(DATA FOR ANALYSIS):
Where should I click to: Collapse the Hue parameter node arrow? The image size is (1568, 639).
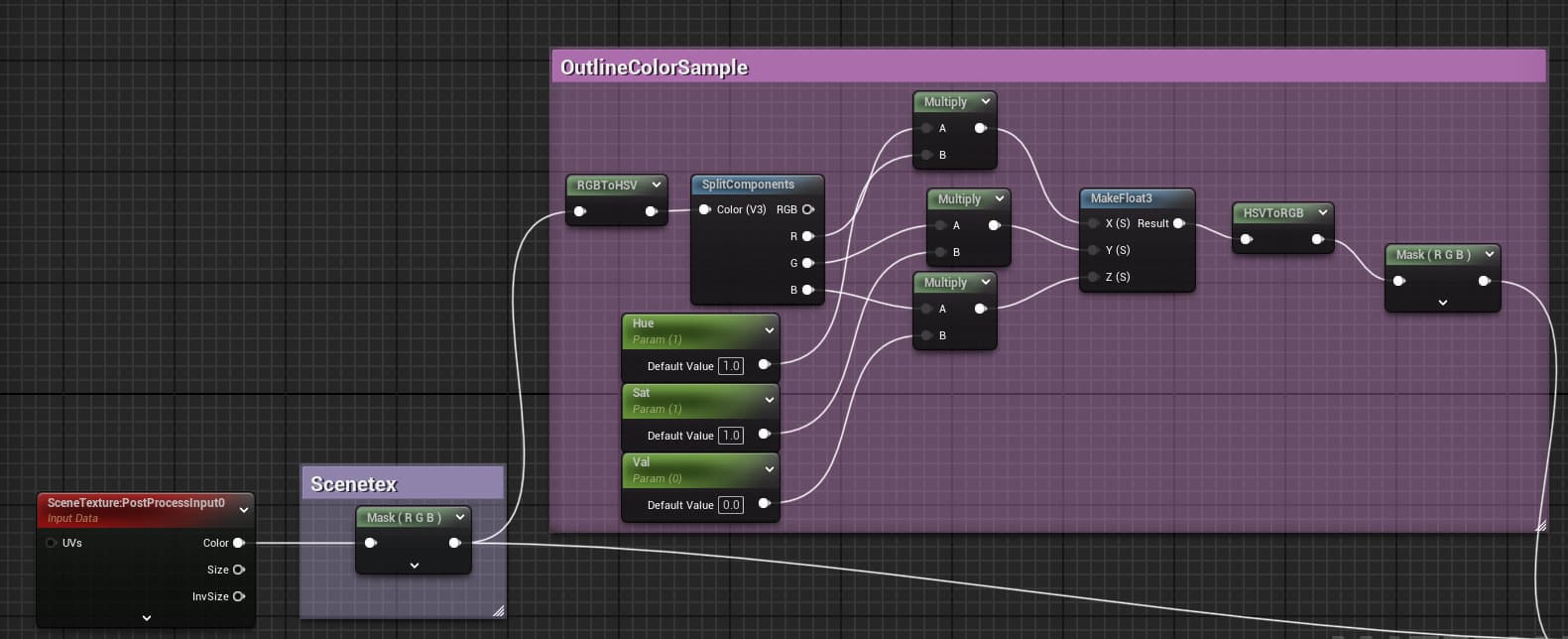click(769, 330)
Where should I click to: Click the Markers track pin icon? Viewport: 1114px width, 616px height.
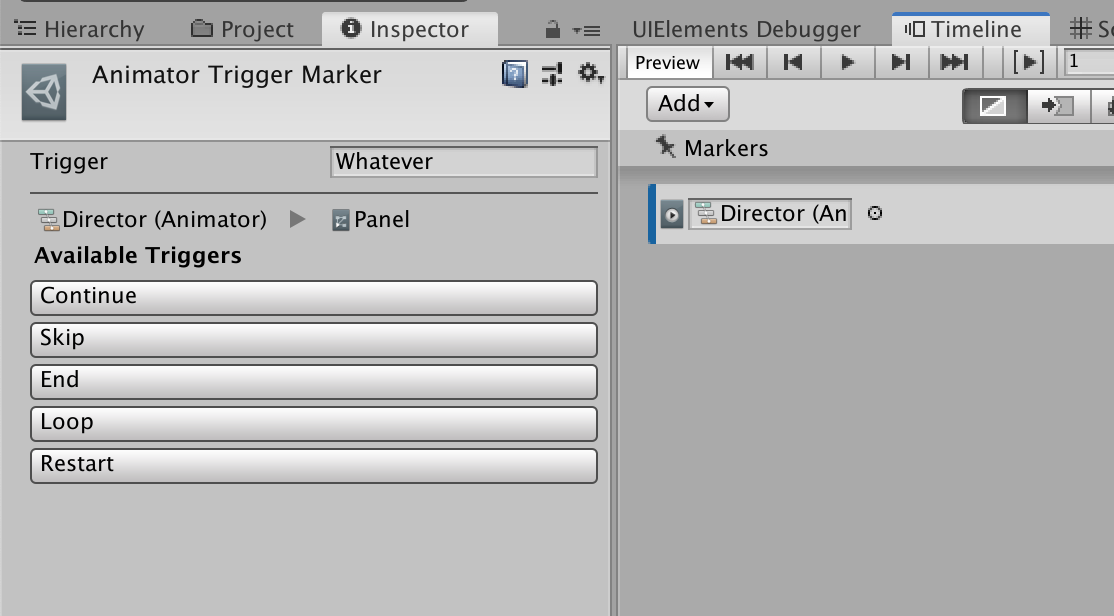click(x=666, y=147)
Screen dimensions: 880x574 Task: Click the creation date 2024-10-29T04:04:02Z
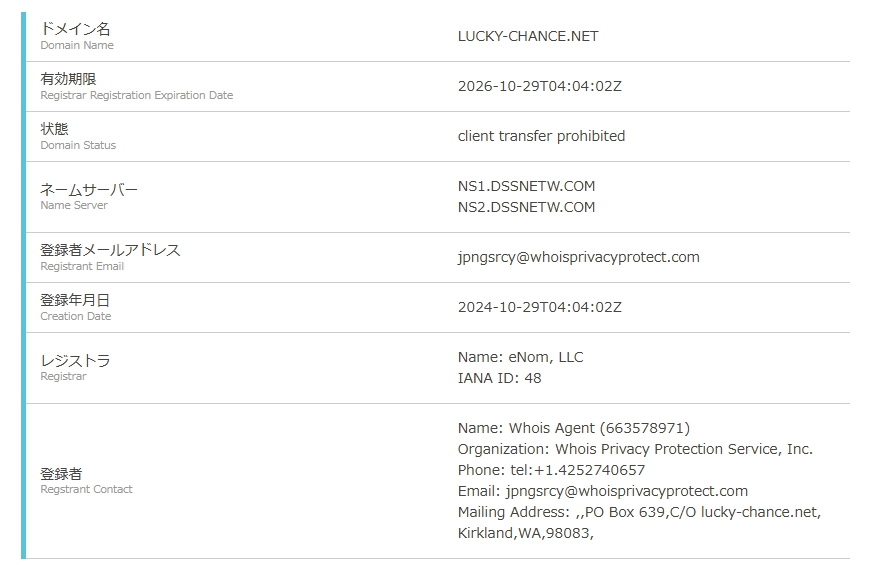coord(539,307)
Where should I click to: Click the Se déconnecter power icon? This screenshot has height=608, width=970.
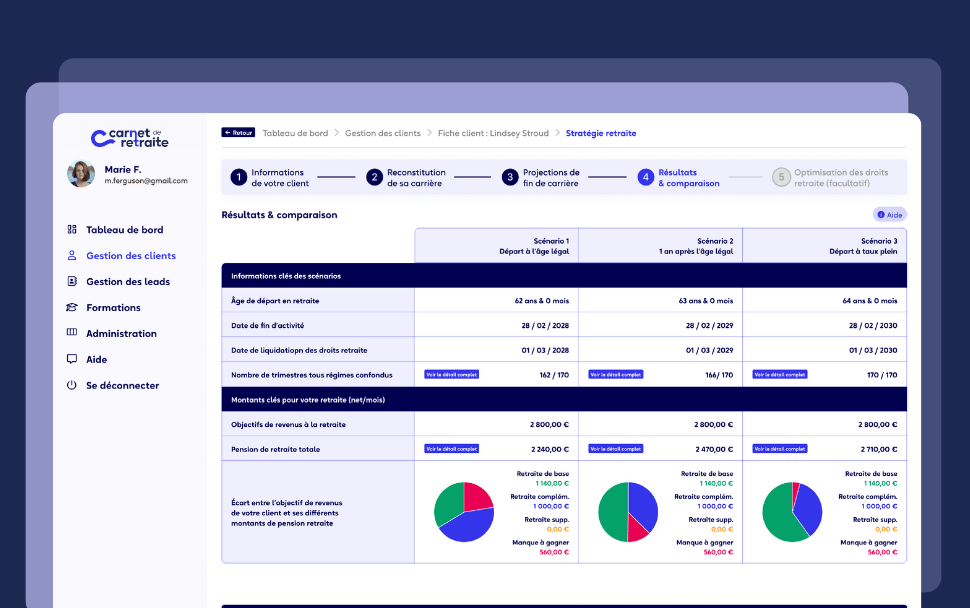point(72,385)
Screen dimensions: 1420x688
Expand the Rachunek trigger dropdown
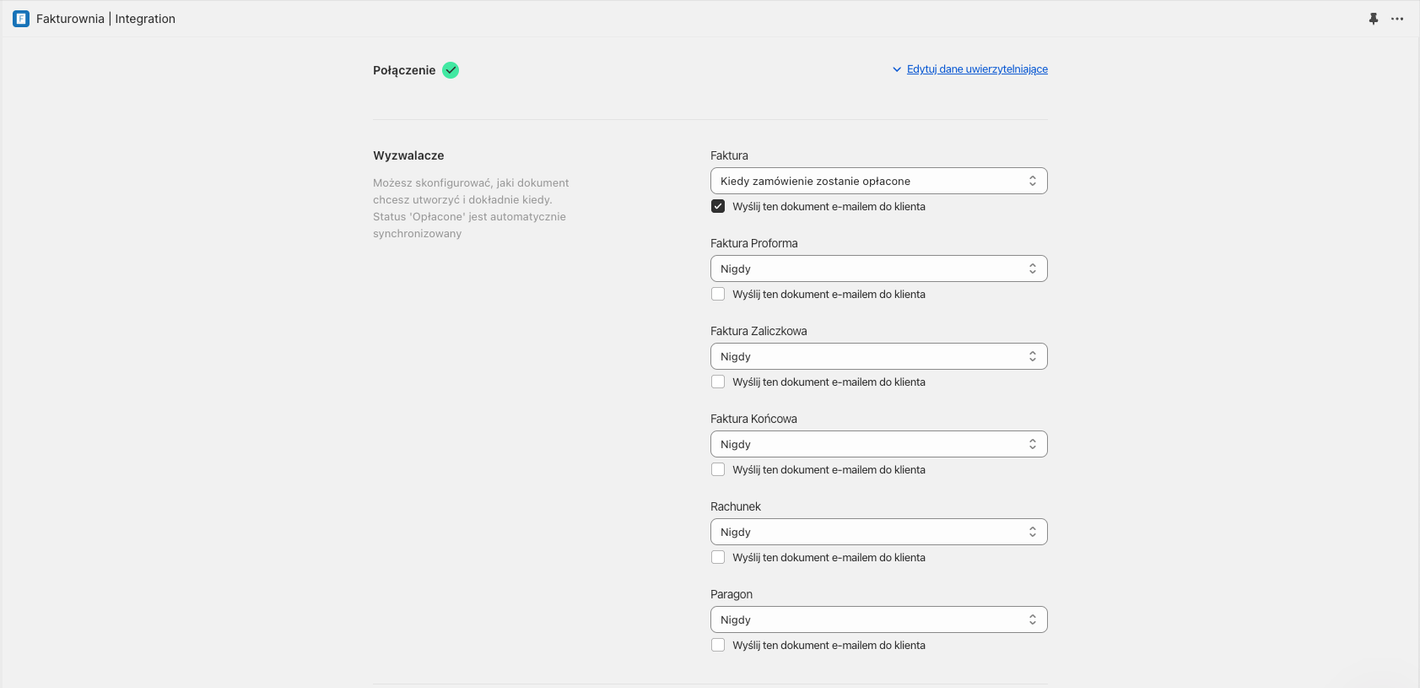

(WORK INSTRUCTIONS): Pictures aside, set down the lines from the one containing "Where should I click to: Click the Markers" through the end of the records above, exactly and only those.

(EXERCISE OUTPUT):
Where should I click to: Click the Markers track pin icon? Viewport: 1114px width, 616px height.
click(x=666, y=147)
Screen dimensions: 880x574 Task: Click the creation date 2024-10-29T04:04:02Z
coord(539,307)
Where should I click to: Click the Se déconnecter power icon? This screenshot has height=608, width=970.
point(72,385)
Screen dimensions: 1420x688
Expand the Rachunek trigger dropdown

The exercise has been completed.